··· Page extract

Carrillo remains on paid medical leave from his job, which paid $150,015 last year, including salary, car and cash allowance.

In a brief statement issued after his arrest, Carrillo said his embarrassing behavior involved alcohol. Koenigshofer picked up Carrillo after he posted bail and drove him to the treatment facility.

Andrian described Carrillo's treatment as a boot camp-like program, with strict and early waking hours, timely tasks to be performed and counseling delving into his personal history and recognizing problem triggers, including possible anger issues. He's being supervised by doctors and mental health professionals.

Initially he had no visitors but more recently has had some visits, including family, Andrian said.

"It's a pretty serious place. And they don't just say you come and go just when you think it's time to go," he said. "I think he's listening to them, working with them, working on this program."

Once out of this program, he was expected to return to Sonoma County but move to a new neighborhood, Andrian said. He'll also enroll in a Kaiser Permanente outpatient chemical dependency treatment program.

"My take on him was he was energized about his recovery in the context he was looking at that as his first hurdle. This is to set him up for the rest of his life," Andrian said.

······
··· Dataset extract

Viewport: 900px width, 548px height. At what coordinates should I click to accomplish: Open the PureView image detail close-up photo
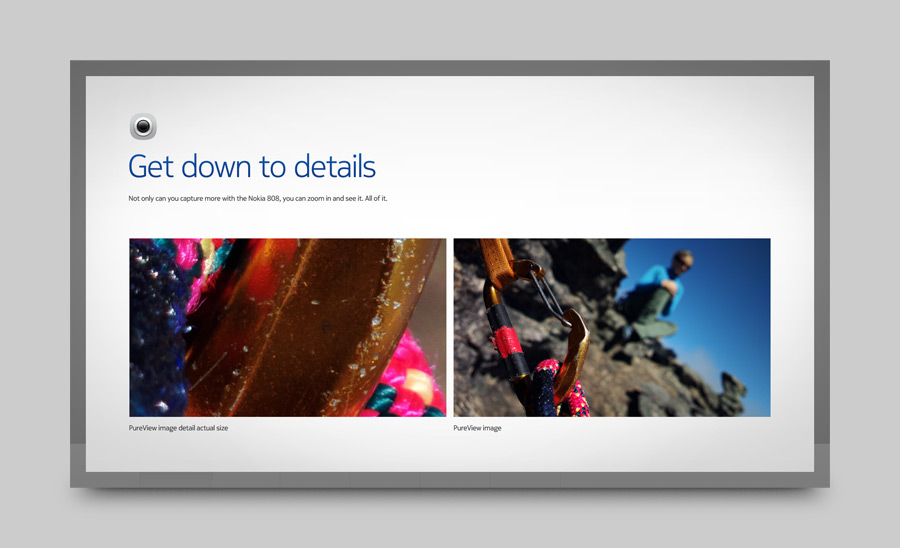click(x=287, y=327)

······

*Work order 1:* In the article on Carrillo's treatment, how much did his job pay last year?
*Work order 2:* Turn the paragraph of the article on Carrillo's treatment that begins "Andrian described Carrillo's treatment" into a short bulleted list that keeps its main facts.
*Work order 3:* Continue the article on Carrillo's treatment, picking up after its final paragraph.

*Answer section 1:* $150,015, including salary, car and cash allowance.

*Answer section 2:*
- Andrian described the treatment as a boot camp-like program.
- It has strict, early waking hours and tasks to be done on time.
- Counseling goes into his personal history and helps him recognize problem triggers, including possible anger issues.
- Doctors and mental health professionals supervise him.

*Answer section 3:*
Carrillo and Andrian are next due in court Aug. 30 to learn what charges, if any, prosecutors will file.

The prosecution is being handled by Napa County Deputy District Attorney Cody Hunt and overseen by the state Attorney General's Office. Sonoma County District Attorney Jill Ravitch asked for the state to step in because the Board of Supervisors approves her budget and she and Carrillo have been political allies.

Andrian has heard Carrillo's explanation for what happened that night but declined to discuss it. The defense attorney hasn't seen any police reports yet, which are something he's legally due to receive at the next court hearing.

"I have some questions about ... what's necessary to prove the burglary charge, prove beyond a reasonable doubt his intent," said the defense attorney. "They're asserting he broke through a window ... they have to prove that was for purpose of the sexual assault. That's going to be the fulcrum issue. I can't defend his overall behavior and neither can he. On the other hand, is this a felony burglary charge?"

Andrian was a Carrillo supporter in both of his elections. "I know this guy. From everything I know about him, I just don't see him as somebody who would actually rape somebody," he said.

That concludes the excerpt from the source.